Data shown Start Marker

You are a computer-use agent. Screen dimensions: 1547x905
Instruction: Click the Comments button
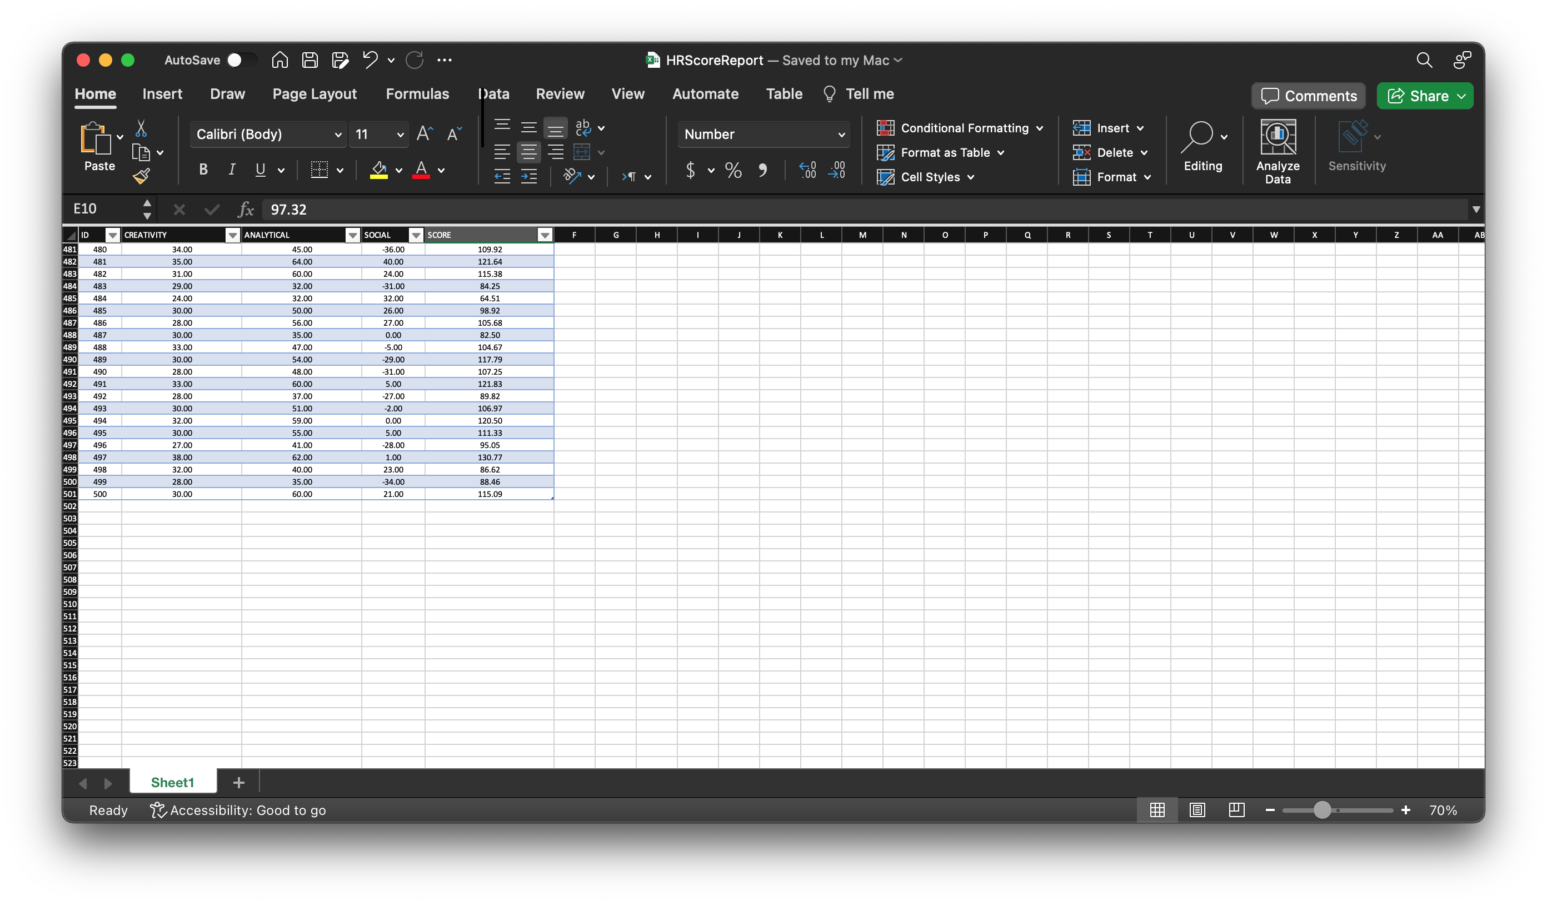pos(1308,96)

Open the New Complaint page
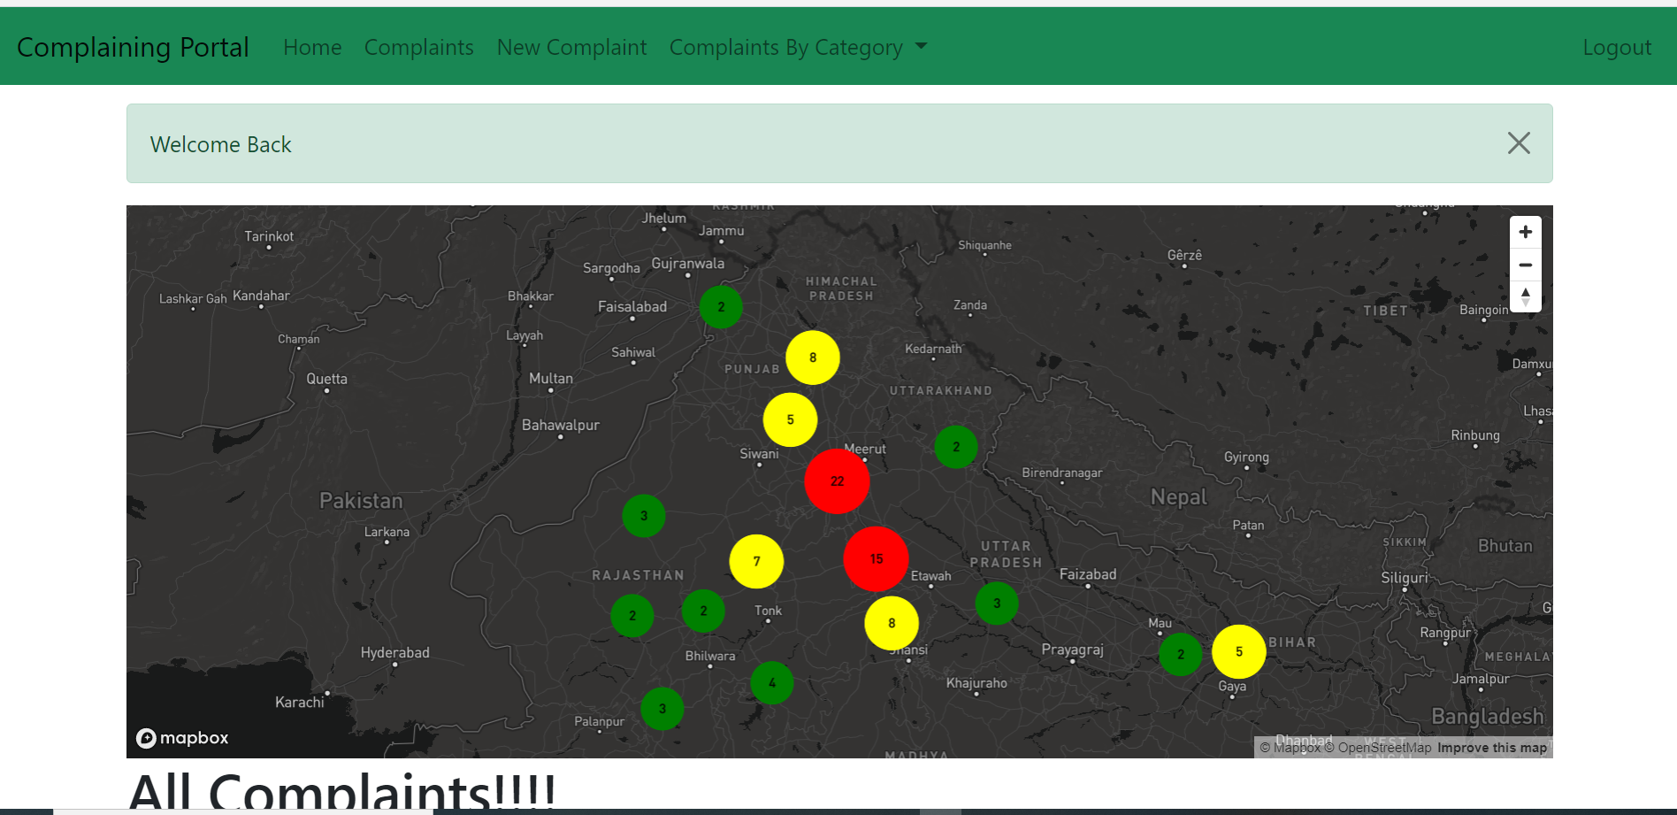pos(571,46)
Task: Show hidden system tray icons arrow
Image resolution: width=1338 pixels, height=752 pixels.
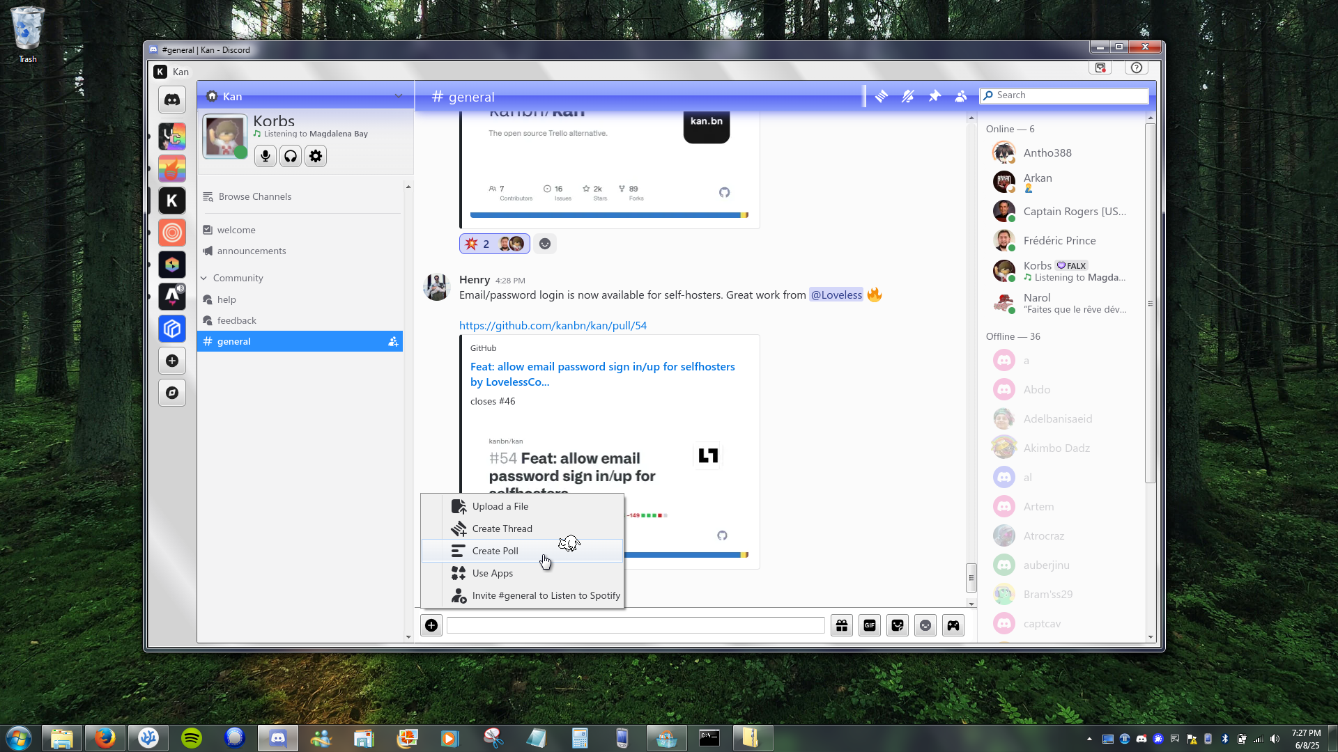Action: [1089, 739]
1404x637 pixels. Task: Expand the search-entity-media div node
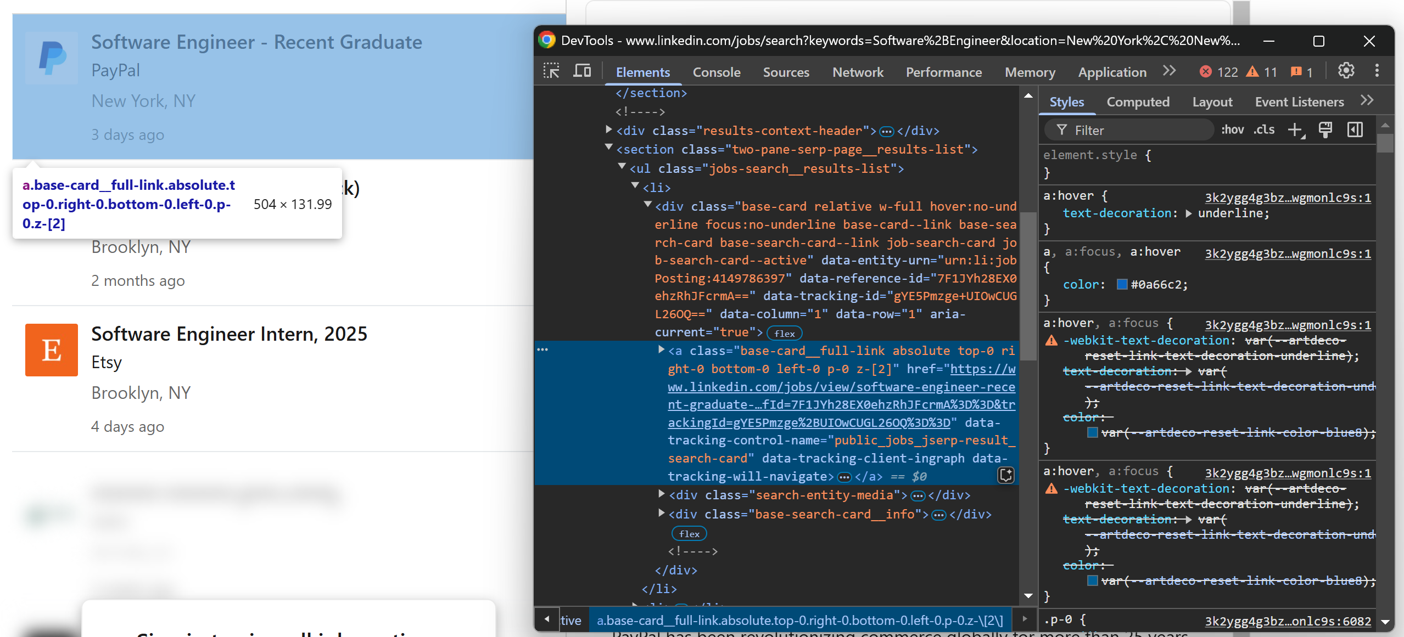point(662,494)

Data shown End Marker

About this task
Without carrying over any pictures, retype the records above exactly.

Completed exercise
You are a computer-use agent. Screen dimensions: 1547x905
Instruction: Click the Comments button
pos(1308,96)

Open the New Complaint page
pos(571,46)
Task: Show hidden system tray icons arrow
Image resolution: width=1338 pixels, height=752 pixels.
Action: [1089, 739]
1404x637 pixels. Task: Expand the search-entity-media div node
point(662,494)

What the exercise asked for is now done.